In FIG. 7, 70 is an operating delay circuit that delays the output of the low level overcurrent element (LOC・RY) 52 for a set time period. If you do this,
For major accidents that require high-speed operation, high-speed operation is possible by operating the high-level overcurrent element (HOC/RY) 50 to output a relay output.

[Effects of the Invention] According to the present invention, as described above, it is possible to provide a ratio differential relay that can prevent malfunctions due to current transformer saturation and can detect internal failures with high sensitivity.

[Brief explanation of drawings]

Figures 1 and 2 are block diagrams showing conventional ratio differential relays, Figure 3 is a diagram of the operating characteristics of the device shown in Figure 2, Figure 4 shows the primary current at saturation of the current transformer,
A waveform diagram showing the secondary current, FIG. 5 is a configuration diagram showing one embodiment of the present invention, FIG. 6 is an operating characteristic diagram of the device shown in FIG. 5, and FIG. 7 is a diagram showing another embodiment of the present invention.
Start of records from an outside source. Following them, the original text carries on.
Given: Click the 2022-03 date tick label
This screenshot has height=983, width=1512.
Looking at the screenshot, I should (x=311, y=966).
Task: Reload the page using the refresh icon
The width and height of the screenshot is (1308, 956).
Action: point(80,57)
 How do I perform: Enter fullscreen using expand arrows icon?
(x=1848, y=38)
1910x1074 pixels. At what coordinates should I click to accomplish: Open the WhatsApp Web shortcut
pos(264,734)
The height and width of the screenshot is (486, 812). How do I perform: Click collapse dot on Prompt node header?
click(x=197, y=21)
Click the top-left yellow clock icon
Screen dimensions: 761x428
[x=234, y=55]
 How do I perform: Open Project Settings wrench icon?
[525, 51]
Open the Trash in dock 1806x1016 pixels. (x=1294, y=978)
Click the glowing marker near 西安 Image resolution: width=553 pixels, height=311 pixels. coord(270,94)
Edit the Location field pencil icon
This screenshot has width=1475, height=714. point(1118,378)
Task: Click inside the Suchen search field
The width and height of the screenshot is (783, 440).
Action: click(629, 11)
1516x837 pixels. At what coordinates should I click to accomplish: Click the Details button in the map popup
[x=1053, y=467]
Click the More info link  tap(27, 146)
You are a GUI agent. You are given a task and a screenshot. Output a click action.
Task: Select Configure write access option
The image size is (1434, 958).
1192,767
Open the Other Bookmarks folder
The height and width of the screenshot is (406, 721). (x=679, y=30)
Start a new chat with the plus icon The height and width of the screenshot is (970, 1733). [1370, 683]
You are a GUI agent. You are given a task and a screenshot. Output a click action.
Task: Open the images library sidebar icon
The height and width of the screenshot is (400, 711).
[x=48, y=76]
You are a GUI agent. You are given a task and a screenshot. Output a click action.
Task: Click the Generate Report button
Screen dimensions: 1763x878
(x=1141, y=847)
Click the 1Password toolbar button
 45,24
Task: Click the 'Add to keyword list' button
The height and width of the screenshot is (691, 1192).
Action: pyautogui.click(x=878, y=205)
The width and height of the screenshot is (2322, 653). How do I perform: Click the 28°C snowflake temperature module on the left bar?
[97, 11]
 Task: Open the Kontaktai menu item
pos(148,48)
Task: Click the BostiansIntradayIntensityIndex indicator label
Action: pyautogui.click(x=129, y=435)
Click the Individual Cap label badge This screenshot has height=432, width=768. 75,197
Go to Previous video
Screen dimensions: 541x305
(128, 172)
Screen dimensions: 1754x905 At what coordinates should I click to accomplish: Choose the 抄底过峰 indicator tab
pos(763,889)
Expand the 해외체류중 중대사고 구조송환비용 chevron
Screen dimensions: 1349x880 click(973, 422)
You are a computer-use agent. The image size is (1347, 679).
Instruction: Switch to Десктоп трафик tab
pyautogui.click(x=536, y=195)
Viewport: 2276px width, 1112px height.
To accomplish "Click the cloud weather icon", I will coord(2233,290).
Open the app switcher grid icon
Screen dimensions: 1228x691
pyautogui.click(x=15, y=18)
FIG. 2, 3...Current transformer, 20...Difference current detection circuit (vector synthesis circuit), 21...Sum current detection circuit (summation circuit), 23...Ratio differential element, 24...OR circuit, 50 ...High level overcurrent element, 51...
Band pass filter, 52...Low level overcurrent element, 53...OR circuit.

Claims (1)

[Claims] 1 A current transformer that transforms the current at both ends of the object to be protected, a difference current detection circuit that inputs the secondary current of this current transformer and outputs the difference current, and a current transformer that inputs the secondary current of the current transformer and outputs the difference current. , a sum current detection circuit that outputs the sum current, a high-level overcurrent element that inputs the difference current and operates when the value is greater than or equal to a first predetermined value, and a high-level overcurrent element that inputs the difference current and operates its basic circuit. a bandpass film that outputs wave components; and a low-level overcurrent that operates when the output of the bandpass filter is input and the value is equal to or higher than a second predetermined value that is lower than the first predetermined value. a first OR circuit that inputs the outputs of the low-level overcurrent element and the high-level overcurrent element and outputs the logical sum thereof; and inputs the difference current and the sum current and operates based on the ratio thereof. 1. A ratio differential relay comprising: a ratio differential element; and a second OR circuit which inputs the outputs of the ratio differential element and the first OR circuit and outputs the logical sum thereof.